短信客户端 URL 预览检测

Posted 2023-03-05

【中文标题】短信客户端 URL 预览检测

【英文标题】：SMS client URL preview detection

【发布时间】：2018-10-02 03:37:58

【问题描述】：

我的应用程序的用户最近发现了一种情况，这是我在 2 年多前遇到的情况。

为了简化问题，点击后会向客户发送一个 URL 链接，根据与 URL 查询字符串一起传递的加密密钥执行某些操作。早些时候它工作正常，因为用户必须单击 SMS 中的链接才能执行该操作。但是现在有一天，SMS 客户端（例如 iPhone 或类似的东西）会选择 URL 并尝试显示预览（类似于应用程序 Skype 等所做的事情）。但问题是链接只有一次，第二次点击链接已经过期，因为假设它已经被点击了。
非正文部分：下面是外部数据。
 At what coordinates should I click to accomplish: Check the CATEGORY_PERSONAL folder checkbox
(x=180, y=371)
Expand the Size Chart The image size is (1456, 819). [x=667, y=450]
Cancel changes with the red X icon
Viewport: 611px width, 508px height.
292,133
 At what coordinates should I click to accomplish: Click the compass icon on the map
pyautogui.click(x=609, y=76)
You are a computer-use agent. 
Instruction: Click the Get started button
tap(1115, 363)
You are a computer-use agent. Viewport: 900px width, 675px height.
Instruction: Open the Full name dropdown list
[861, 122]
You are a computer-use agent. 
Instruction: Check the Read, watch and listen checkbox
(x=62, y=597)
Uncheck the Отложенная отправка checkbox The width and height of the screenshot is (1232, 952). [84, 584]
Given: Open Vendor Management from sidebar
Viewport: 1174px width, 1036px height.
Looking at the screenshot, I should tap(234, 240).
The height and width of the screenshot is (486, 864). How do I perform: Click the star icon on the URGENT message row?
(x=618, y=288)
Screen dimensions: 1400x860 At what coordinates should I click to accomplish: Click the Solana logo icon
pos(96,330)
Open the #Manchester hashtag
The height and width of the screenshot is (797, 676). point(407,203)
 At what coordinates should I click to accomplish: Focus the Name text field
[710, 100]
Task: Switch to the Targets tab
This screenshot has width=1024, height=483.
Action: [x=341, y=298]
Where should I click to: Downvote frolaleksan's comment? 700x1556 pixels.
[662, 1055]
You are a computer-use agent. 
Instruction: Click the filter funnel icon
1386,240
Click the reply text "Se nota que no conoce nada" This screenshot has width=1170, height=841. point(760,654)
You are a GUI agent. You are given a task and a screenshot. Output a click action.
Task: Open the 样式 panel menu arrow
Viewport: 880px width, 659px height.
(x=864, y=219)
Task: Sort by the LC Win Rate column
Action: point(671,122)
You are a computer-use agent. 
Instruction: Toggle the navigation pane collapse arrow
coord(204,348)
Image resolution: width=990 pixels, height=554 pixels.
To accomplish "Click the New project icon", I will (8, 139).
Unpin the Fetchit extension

因此，在这种情况下，用户永远无法进入下一步，因为链接已经以消息预览的形式被使用。

我有一个相同的解决方法，例如显示一个假页面或类似的东西，但我不想使用它，因为我知道这认为我很常见，你们这些天才们有一些东西可以分享。

请分享如何识别正在寻找 og 标签的客户端或如何识别这些类型的客户端，以便除非用户通过单击链接手动完成，否则不会处理实际请求。

【参考方案1】：

据我所知，开放图形规范中没有一致的用户代理客户端必须使用。

因此，基于此的阻止是一个不断变化的目标，每个应用都可以根据需要使用不同的代理。

我一直反对这一点的方式是，获取操作绝不应该是破坏性操作。 get 应该始终可以安全地一遍又一遍地运行。 如果您需要破坏性操作，该页面应包含某种形式的用户输入/按钮/链接，这会触发向服务器发送帖子。

如果需要，您还可以通过要求用户确认数据中的某些内容来在链接中添加额外的安全级别，例如他们的电话号码。

这意味着，如果链接落入坏人之手（请记住，SMS 未加密，因此可以被窥探），那么如果没有这些信息，用户必须输入，他们将无法执行链接的破坏性操作。